En ce qui concerne les écoles, les collèges et les lycées, pensés par les apologues béats de la République comme des institutions réputées œuvrer généreusement à l’égalisation des conditions et des « chances », comme ils disent, les réalités vécues et subies par les jeunes racisé.e.s des quartiers populaires sont tout autres. Très souvent et trop souvent, ils y découvrent des discriminations raciales et sociales qui se traduisent par des parcours scolaires amputés et professionnalisés qui vont avoir des conséquences majeures tout au long de leur existence. Cela aide à mieux comprendre les raisons pour lesquelles certains de ces jeunes s’en prennent parfois à l’institution scolaire, qu’ils perçoivent non comme un lieu d’émancipation, de liberté et d’égalité, mais comme un lieu de reproduction des inégalités sociales et raciales subies par leurs parents et par eux-mêmes.

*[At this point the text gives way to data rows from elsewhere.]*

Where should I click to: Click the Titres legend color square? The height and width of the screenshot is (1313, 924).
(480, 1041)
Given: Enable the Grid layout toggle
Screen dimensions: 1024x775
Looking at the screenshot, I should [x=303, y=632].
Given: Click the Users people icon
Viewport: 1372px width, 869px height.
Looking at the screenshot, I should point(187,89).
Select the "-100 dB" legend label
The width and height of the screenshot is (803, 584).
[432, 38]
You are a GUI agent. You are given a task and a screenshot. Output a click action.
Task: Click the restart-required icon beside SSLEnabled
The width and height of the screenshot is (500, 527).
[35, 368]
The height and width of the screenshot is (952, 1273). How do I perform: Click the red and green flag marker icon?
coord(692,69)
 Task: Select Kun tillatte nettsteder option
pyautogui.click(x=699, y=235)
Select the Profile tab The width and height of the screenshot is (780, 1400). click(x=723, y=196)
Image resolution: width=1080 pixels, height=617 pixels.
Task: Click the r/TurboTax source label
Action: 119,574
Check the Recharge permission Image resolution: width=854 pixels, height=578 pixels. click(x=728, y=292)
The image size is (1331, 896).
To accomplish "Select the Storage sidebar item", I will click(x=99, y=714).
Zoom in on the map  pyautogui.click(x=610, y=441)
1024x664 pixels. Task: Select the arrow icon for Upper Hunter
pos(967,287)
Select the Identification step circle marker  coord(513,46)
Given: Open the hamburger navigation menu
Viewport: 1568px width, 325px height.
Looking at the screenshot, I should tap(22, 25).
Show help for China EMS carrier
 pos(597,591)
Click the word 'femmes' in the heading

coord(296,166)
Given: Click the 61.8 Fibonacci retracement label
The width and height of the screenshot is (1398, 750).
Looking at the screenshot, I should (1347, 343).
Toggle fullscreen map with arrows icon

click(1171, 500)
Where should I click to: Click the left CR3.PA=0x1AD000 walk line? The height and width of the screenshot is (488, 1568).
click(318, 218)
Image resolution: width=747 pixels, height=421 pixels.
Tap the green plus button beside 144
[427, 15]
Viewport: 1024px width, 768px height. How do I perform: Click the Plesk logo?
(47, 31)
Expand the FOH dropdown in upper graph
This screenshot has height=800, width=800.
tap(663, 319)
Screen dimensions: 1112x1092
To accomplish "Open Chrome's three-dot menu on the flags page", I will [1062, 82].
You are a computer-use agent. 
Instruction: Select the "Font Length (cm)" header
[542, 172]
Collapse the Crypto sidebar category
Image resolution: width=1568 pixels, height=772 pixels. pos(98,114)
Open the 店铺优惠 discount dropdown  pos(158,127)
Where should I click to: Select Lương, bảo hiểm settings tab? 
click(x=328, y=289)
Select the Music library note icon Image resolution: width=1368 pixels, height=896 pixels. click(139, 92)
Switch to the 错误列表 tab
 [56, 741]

S. M.On entend souvent dire que les valeurs de la République : liberté, égalité, fraternité devraient être acceptées par tous ceux qui vivent en France. Cependant, vous dites dans votre livre que ces valeurs n’ont pas toujours guidé les décisions politiques. Vous soutenez que la France a un passé colonial qui n’est pas convenablement abordé.

O. L. G. — En ce qui concerne l’histoire coloniale de la France, certains pans de cette histoire demeurent pour partie occultés ou euphémisés par nombre de responsables politiques, de droite comme de gauche. Plus grave encore, et ce depuis le vote de la loi du 23 février 2005 relative à « l’œuvre » prétendument accomplie par ce pays dans les territoires de son empire, on assiste à une réhabilitation pour le moins singulière de la colonisation dont certains vantent de nouveau les bienfaits supposés. Cette loi constitue une double exception. D’une part parce que la France est la seule ancienne puissance coloniale à avoir voté des dispositions législatives faisant l’apologie de ce passé. D’autre part parce que si l’État doit s’occuper de beaucoup de choses, il y a un domaine dans lequel il ne saurait intervenir, sauf à méconnaitre les principes démocratiques qui sont les siens : celui de l’histoire, surtout lorsqu’il s’agit d’en imposer une interprétation officielle, comme l’établit l’article premier de cette même loi — toujours pas abrogée.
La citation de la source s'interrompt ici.